Johanne n'est pas parfaite et c'est pour ça qu'on s'identifie autant à elle. Elle est "nous". Quand elle pleure elle est moche, quand elle boit elle n'est pas juste pompette, quand elle a une idée "brillante" elle se retrouve en fait souvent dans des situations pas possibles qui nous font rougir par procuration. Comme la fois où elle urine devant une boutique pour se venger, se fait choper, et se retrouve obligée de finir sa petite affaire devant un public car impossible de s'arrêter. Et puis, il lui arrive de péter un plomb parce qu'elle a foiré le riz au lait.
Elle est authentique, et c'est rafraîchissant.
En 2020, Home for Christmas célèbre aussi les amitiés. Nouvelles comme anciennes. Et aborde ce qu'on pourrait considérer comme l'inverse d'un happy ending : des parents qui divorcent lorsque leurs enfants sont adultes. Un scénario à dix mille années lumières des téléfilms hivernaux produits par Hallmark et Lifetime - et aussi diffusés sur Netflix - qui présentent, entre autres stéréotypes, le mariage comme un lien indéfectible et un passage obligé, peu importe si ce réflexe véhicule des diktats nocifs.

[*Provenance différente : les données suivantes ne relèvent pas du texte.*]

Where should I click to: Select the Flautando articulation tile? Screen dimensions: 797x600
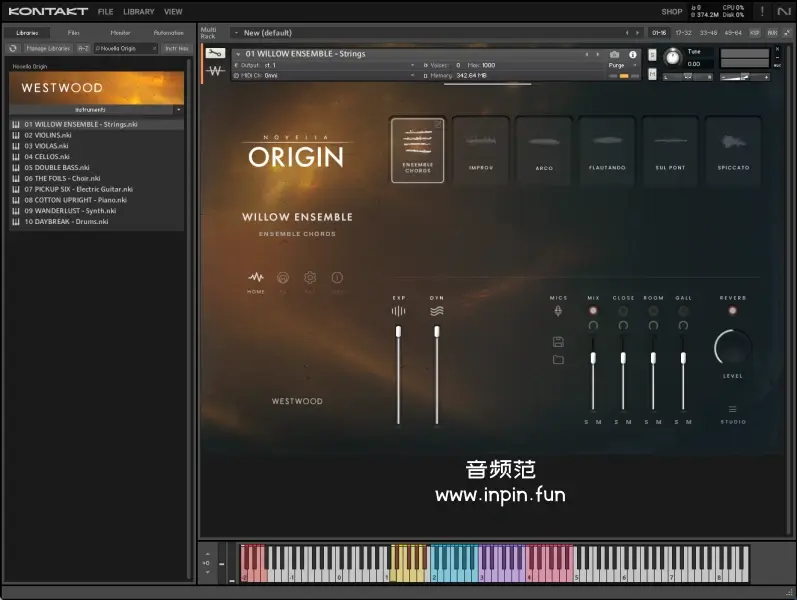point(607,149)
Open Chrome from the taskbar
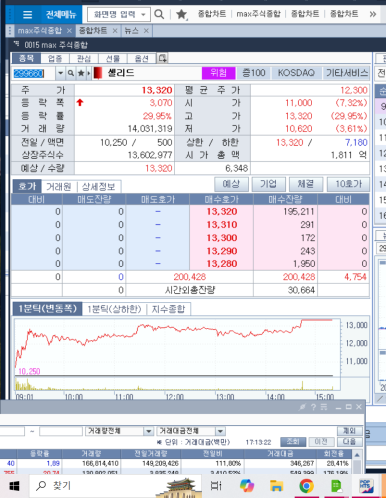Screen dimensions: 386x498 (307, 486)
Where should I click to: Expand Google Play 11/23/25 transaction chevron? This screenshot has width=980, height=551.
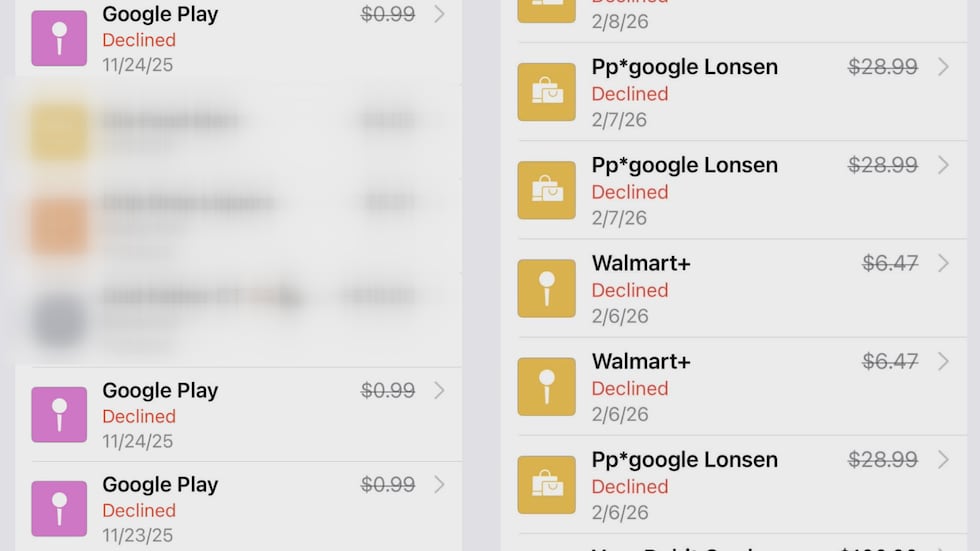(x=439, y=485)
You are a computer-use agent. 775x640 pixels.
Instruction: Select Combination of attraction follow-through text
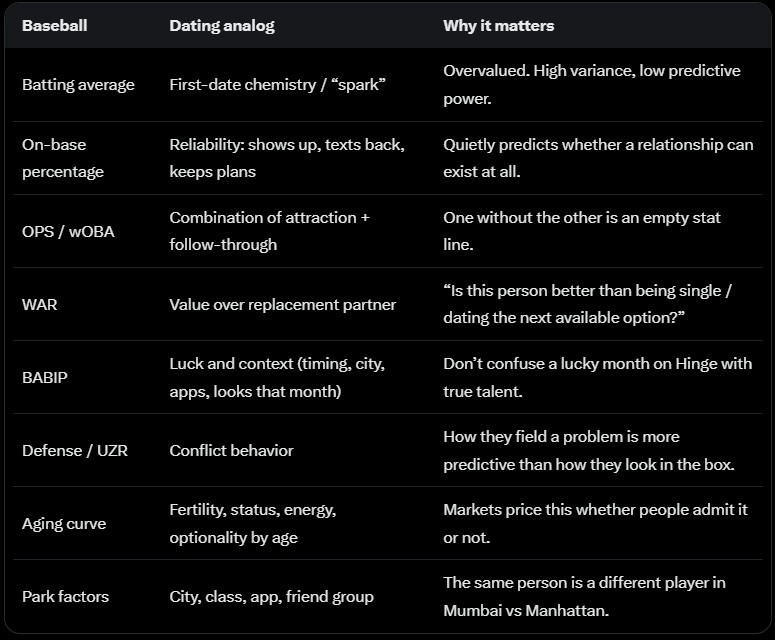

Surtout, le show insiste sur un point crucial : être seul·e n'a rien avoir avec se sentir seul·e. Et c'est grâce à ces message nécessaires, résolument modernes, qu'il finit de séduire.
Pour ce qui est de Johanne et de sa fin heureuse à elle, si on ne veut pas vous gâcher le plaisir de découvrir ces épisodes savoureux et leur dénouement par vous-même, on peut toutefois vous donner un indice : parfois, en amour, il y a une justice. Joyeux Noël.